The toxic effects of organophosphorus compounds are primarily based on inhibition of acetylcholinesterase enzyme which participates in the transfer of impulse in central synapses of the cholinergic nervous system through a chemical mediator, acetylcholine. At the same time, organophosphates and their metabolites are extruded from the organism by the kidney through the secretory pathway of the organic anions. This secretion is active and depends on the activity of tubular ATPases, mainly Na⁺/K⁺-ATPase.

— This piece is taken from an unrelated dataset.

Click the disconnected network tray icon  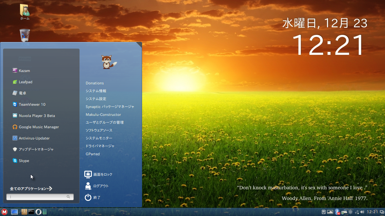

The aim of this work was to investigate the influence of organophosphate chlorpyrifos (O,O-diethyl-O-3,5,6-trichlor-2-pyridinyl-thiophoshate) on ATP hydrolysis catalyzed by Na⁺/K⁺-ATPase.

Methods: 

The Na⁺/K⁺-ATPase activity was assayed in the absence (control) and presence of inhibitor (within the range 1 × 10^-8 - 1 × 10^-3mol/l) in standard medium containing 50mM Tris-HCl (pH 7.4), 100mM NaCl, 20mM KCl, 5mM MgCl₂, 2mM ATP and 25mg enzyme in a final volume of 200ml. Incubation mixtures were preincubated for 10min at 37°C in the presence of organophosphate chlorpyrifos or distilled water (control). The inorganic orthophosphate (P_i) liberated from the hydrolysis of ATP, was measured using modified spectrophotometric procedure.

Results: 

The increasing concentrations of chlorpyrifos induced inhibition of enzymatic activity in a concentration-dependent manner. Dependence of the Na⁺/K⁺ATPase activity, expressed as the percent of control value, on the inhibitor concentration fitted a sigmoidal function. The half-maximum inhibitory concentration (IC₅₀ values): (1.3 ± 0.1) × 10^-4mol/l, was obtained from the inhibition curve.

Conclusions: 

Chlorpyrifos, beside specific inhibition of acetylcholinesterase, alters activity of Na⁺/K⁺-ATPase, plasma membrane enzyme essential for functioning and homeostasis of almost all animal cells.